King Cotton, Slavery, And The Fabric Of America
Every time I bring up the Founding Fathers, especially my ride-or-die, George Washington, someone inevitably shouts, “You know Washington had slaves!” Yes. I do. History is complicated, not curated. It’s flawed, uncomfortable, and very human, just like the present. Two hundred and fifty years from now, someone will look back at us, our gas-guzzling cars, our healthcare systems, the things we normalize without blinking, and render their verdict. Being educated isn’t about pretending the past was perfect or condemning it with a 2025 lens; it’s about understanding context, holding tension, and asking how we move forward wiser than we were before.
There was a time when cotton was not just a crop in America. It was the economy.
By the mid-1800s, cotton accounted for more than half of all U.S. exports by value. It earned the name “King Cotton” because it fueled global industry and clothed much of the Western world. But its dominance did not happen in isolation, and it did not happen ethically.
The Foundation: Slavery In A Revolutionary Era
To understand American cotton, we have to place it in its global moment.
In 1776, the American colonies declared independence. In 1789, the French Revolution reshaped Europe. At the same time, Britain was entering the Industrial Revolution, mechanizing textile production and building mills capable of spinning and weaving cloth at unprecedented speed.
In 1793, Eli Whitney patented the cotton gin. The machine made short-staple cotton highly profitable across the American South. Rather than reducing labor, it intensified demand. As British mills, especially in Lancashire, required enormous quantities of raw fiber, the American South supplied it through enslaved labor.
Between 1790 and 1860, the enslaved population in the United States grew from roughly 700,000 to nearly four million people. By 1860, the U.S. was producing nearly two-thirds of the world’s cotton supply.
The overwhelming majority of that cotton, estimates range from 75 to 80 percent before the Civil War, was exported, primarily to Britain, with additional shipments to France and other European nations. There, it was spun and woven into textiles.
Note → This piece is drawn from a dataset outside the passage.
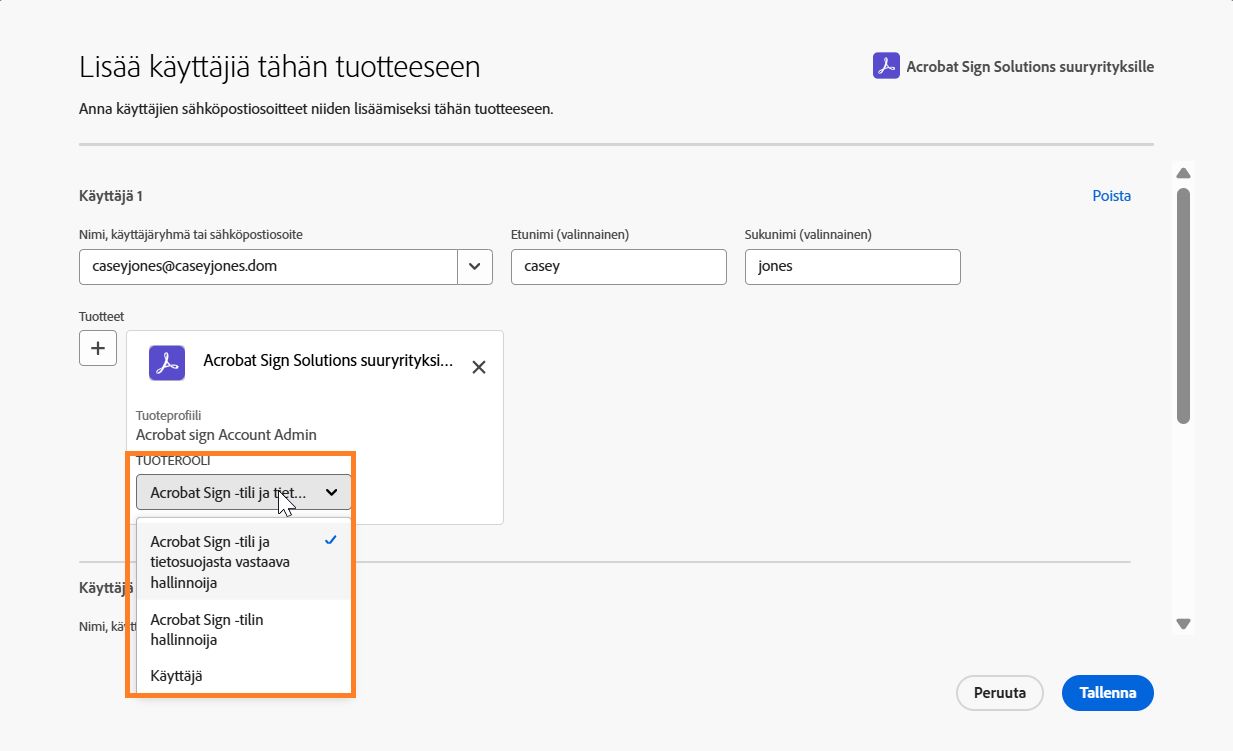Click the "Peruuta" button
Most of that textile output was used for clothing. Cotton had become the dominant fabric for shirts, dresses, undergarments, uniforms, and workwear across Europe and North America. It was breathable, washable, and adaptable to industrial-scale production. By the mid-19th century, cotton textiles made up the largest share of global cloth manufacturing.
Even domestically, cotton quickly overtook wool and linen as the everyday fabric of Americans. By the late 1800s, the majority of clothing worn by Americans, especially the working and middle classes, was cotton-based.
While Europe debated liberty and industrial progress, American plantations intensified slavery to feed that demand. Cotton harvested by enslaved people clothed factory workers in England, merchants in France, and families across the Atlantic world. The Industrial Revolution and American slavery were economically intertwined.
Any honest conversation about American clothing begins there.
From Fiber To Fabric
For much of the 19th century, the United States exported raw cotton while Britain controlled much of the manufacturing value. Over time, especially after the Civil War, textile production expanded domestically. Mill towns in New England and later the Carolinas grew rapidly, and the U.S. became both a cotton producer and a significant textile manufacturer.
Fiber, mill, and garment were once more closely connected. A large portion of domestically grown cotton was eventually spun and woven within the United States for American clothing markets.
The Fracture
The United States still grows vast amounts of cotton today, particularly in states like Texas and Georgia. What changed is where it is processed.
Beginning in the mid-20th century and accelerating through the 1970s, 80s, and 90s, American textile mills closed as production moved overseas. Much of the cotton grown in America is now exported to countries such as China, Vietnam, Pakistan, and Turkey, where it is spun into yarn, woven into fabric, and sewn into garments.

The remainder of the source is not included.